## [Challenge]
Rewrite the part of the entries that opens with the line containing "pixels, height=311 pixels." and runs through the last entry, changing "Find the location" to "Determine the position" and leaving everything else unchanged.

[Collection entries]
════════════════

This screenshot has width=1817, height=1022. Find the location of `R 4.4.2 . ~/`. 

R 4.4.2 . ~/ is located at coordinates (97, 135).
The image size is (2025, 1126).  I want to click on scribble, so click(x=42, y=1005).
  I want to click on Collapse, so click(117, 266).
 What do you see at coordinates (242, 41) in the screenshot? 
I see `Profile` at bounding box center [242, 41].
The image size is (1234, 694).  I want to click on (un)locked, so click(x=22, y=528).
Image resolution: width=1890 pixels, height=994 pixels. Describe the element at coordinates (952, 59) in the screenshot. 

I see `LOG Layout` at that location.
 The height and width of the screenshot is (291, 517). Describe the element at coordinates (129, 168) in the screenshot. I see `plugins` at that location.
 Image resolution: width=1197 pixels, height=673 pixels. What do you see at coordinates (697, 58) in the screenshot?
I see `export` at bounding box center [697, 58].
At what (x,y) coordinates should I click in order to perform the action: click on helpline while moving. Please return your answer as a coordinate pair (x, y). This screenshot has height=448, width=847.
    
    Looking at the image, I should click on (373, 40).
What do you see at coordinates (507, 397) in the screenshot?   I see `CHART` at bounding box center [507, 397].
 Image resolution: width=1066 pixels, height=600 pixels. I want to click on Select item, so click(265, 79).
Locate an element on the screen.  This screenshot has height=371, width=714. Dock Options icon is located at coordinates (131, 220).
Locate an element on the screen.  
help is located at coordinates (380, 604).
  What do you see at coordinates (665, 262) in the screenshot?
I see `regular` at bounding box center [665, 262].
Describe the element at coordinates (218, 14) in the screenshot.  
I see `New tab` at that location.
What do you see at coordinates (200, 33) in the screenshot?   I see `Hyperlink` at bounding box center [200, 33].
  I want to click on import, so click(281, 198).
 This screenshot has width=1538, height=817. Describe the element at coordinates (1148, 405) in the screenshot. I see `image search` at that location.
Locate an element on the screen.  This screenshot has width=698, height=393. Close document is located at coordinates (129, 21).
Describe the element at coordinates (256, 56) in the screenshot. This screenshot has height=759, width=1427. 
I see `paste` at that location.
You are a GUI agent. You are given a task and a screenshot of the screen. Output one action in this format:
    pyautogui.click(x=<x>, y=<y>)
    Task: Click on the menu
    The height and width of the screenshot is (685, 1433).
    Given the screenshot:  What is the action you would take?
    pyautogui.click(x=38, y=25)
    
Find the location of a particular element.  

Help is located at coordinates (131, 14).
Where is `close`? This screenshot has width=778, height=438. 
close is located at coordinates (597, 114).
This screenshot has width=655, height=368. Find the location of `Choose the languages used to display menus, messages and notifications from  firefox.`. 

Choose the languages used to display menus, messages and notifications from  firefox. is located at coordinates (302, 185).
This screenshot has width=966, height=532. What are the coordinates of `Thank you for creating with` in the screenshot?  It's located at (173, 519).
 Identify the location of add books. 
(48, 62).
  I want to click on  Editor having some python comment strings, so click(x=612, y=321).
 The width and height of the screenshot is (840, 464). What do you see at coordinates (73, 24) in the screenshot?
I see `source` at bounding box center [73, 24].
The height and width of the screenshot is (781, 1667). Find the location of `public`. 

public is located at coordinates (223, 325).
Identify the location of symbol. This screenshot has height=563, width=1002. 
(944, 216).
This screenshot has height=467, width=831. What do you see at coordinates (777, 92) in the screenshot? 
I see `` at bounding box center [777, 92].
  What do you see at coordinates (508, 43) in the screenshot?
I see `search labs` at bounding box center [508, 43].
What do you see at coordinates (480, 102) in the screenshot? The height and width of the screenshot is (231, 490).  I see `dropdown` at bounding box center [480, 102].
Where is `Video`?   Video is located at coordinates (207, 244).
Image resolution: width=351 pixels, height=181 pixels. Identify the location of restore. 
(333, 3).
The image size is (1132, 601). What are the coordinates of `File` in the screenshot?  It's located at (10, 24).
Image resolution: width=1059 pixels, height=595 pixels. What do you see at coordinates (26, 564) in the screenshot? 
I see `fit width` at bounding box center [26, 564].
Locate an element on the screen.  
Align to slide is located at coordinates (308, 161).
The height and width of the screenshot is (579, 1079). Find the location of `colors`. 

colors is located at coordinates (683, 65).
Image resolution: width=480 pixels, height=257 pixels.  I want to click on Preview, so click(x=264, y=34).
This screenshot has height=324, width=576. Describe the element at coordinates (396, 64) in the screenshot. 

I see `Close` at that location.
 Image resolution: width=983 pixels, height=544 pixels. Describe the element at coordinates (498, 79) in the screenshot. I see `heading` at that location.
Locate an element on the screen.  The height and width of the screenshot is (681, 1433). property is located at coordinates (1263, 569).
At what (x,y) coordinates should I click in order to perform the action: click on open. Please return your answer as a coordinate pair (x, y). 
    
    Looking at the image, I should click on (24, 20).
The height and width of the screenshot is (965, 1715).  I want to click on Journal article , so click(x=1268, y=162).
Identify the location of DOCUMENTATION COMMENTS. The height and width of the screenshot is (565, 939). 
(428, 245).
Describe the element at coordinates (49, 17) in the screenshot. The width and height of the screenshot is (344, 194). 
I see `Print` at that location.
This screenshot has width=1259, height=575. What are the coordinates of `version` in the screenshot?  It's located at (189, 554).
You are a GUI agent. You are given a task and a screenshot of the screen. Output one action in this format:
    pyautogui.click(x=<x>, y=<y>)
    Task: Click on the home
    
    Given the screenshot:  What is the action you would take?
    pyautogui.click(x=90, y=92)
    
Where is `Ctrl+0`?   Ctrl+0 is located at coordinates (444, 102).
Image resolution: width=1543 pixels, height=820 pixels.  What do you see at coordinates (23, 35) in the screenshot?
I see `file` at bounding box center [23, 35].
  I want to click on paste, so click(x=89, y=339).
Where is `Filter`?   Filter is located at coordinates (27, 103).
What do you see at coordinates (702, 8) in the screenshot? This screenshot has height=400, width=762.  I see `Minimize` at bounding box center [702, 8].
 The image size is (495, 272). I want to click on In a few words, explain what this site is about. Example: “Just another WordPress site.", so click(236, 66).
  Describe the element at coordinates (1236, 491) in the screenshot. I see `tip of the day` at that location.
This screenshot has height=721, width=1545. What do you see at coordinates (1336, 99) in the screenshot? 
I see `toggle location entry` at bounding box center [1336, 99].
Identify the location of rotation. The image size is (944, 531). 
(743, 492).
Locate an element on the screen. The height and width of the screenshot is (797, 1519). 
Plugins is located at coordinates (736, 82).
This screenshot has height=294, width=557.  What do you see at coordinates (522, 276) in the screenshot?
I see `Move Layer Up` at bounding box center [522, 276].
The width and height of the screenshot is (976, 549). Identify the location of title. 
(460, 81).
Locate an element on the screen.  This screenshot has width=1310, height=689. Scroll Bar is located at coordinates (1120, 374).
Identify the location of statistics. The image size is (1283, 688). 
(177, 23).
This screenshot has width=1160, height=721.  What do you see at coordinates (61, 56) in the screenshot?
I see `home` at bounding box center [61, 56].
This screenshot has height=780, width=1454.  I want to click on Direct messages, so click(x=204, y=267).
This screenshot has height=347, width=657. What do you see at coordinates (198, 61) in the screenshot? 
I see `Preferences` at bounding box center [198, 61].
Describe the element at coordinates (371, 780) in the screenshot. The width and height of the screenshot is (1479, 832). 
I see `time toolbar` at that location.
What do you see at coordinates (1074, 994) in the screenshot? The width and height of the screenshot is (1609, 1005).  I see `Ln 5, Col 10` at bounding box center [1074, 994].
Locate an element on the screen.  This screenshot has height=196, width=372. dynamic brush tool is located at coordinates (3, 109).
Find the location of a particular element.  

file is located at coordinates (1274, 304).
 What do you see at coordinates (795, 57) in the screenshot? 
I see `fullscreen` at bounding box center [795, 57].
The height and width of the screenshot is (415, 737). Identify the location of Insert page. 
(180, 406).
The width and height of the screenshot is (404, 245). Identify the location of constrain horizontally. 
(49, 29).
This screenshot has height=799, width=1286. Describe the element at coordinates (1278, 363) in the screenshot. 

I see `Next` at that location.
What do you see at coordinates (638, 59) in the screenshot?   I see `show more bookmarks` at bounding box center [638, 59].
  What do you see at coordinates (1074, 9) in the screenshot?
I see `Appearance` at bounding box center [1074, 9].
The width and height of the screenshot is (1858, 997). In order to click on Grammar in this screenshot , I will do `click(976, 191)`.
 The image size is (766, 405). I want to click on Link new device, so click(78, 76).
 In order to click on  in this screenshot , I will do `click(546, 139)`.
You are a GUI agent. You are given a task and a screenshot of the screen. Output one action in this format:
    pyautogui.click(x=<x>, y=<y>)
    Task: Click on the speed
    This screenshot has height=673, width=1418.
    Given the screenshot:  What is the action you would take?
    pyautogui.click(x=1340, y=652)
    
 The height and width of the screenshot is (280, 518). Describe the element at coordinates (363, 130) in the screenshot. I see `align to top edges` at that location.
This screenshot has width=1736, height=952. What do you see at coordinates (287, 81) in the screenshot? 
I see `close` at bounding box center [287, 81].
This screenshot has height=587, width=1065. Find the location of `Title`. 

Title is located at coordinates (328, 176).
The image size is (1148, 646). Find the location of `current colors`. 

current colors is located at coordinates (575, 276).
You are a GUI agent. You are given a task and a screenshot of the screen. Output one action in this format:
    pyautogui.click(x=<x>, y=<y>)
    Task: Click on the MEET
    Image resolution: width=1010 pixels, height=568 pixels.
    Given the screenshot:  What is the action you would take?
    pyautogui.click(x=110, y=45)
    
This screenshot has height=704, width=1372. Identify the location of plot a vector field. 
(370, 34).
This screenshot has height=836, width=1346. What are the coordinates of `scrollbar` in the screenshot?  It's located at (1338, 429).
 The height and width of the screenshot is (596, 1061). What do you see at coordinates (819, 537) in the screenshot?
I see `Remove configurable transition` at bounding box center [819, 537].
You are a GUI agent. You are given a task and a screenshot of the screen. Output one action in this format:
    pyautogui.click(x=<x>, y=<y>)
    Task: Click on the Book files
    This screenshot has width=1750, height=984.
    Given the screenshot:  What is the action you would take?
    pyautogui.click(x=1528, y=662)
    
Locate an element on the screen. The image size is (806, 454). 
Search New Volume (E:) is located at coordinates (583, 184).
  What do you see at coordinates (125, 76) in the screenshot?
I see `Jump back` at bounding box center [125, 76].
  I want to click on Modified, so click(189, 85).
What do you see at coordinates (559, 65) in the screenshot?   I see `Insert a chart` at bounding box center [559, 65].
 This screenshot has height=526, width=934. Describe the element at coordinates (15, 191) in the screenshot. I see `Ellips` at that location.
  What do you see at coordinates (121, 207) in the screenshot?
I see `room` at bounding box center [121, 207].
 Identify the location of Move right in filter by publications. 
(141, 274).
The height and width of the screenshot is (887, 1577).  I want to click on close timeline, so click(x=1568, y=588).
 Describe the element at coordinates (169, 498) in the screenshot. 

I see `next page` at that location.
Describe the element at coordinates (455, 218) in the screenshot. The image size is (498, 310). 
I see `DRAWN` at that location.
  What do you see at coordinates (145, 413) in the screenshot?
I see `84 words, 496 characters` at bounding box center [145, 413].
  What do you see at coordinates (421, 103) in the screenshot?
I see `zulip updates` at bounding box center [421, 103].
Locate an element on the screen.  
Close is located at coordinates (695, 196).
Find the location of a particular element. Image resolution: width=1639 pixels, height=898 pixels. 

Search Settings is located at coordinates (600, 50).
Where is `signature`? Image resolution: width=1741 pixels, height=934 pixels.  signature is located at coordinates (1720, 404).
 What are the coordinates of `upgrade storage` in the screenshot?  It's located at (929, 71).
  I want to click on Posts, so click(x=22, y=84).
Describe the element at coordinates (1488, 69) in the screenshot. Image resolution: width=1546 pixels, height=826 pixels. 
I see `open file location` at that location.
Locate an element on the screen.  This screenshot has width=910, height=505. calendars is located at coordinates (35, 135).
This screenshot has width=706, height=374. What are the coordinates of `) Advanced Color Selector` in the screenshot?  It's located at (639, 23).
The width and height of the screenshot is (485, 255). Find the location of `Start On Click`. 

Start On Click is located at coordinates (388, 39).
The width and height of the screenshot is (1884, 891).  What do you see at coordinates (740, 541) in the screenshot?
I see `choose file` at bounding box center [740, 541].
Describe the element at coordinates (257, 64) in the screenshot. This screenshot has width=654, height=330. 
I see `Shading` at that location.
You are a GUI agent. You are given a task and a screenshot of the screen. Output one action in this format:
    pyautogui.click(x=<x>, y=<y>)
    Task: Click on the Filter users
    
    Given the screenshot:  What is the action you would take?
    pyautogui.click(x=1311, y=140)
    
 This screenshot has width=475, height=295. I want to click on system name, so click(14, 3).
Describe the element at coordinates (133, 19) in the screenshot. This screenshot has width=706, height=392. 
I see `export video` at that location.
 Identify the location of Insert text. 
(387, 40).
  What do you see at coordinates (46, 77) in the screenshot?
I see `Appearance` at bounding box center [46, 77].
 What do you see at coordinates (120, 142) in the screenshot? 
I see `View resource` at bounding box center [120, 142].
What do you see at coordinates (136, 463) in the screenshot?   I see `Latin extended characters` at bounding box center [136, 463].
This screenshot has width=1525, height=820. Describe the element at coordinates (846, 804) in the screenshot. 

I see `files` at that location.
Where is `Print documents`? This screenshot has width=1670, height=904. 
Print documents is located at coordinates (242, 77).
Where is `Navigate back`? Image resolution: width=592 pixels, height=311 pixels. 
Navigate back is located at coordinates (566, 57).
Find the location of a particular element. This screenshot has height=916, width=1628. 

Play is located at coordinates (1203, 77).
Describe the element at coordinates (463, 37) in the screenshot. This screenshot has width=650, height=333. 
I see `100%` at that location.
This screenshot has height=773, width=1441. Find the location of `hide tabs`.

════════════════

## [The result]
Where is `Navigate back`? Image resolution: width=592 pixels, height=311 pixels. 
Navigate back is located at coordinates (566, 57).
Determine the position of a particular element. This screenshot has height=916, width=1628. 

Play is located at coordinates (1203, 77).
Describe the element at coordinates (463, 37) in the screenshot. This screenshot has width=650, height=333. 
I see `100%` at that location.
This screenshot has height=773, width=1441. Determine the position of `hide tabs`.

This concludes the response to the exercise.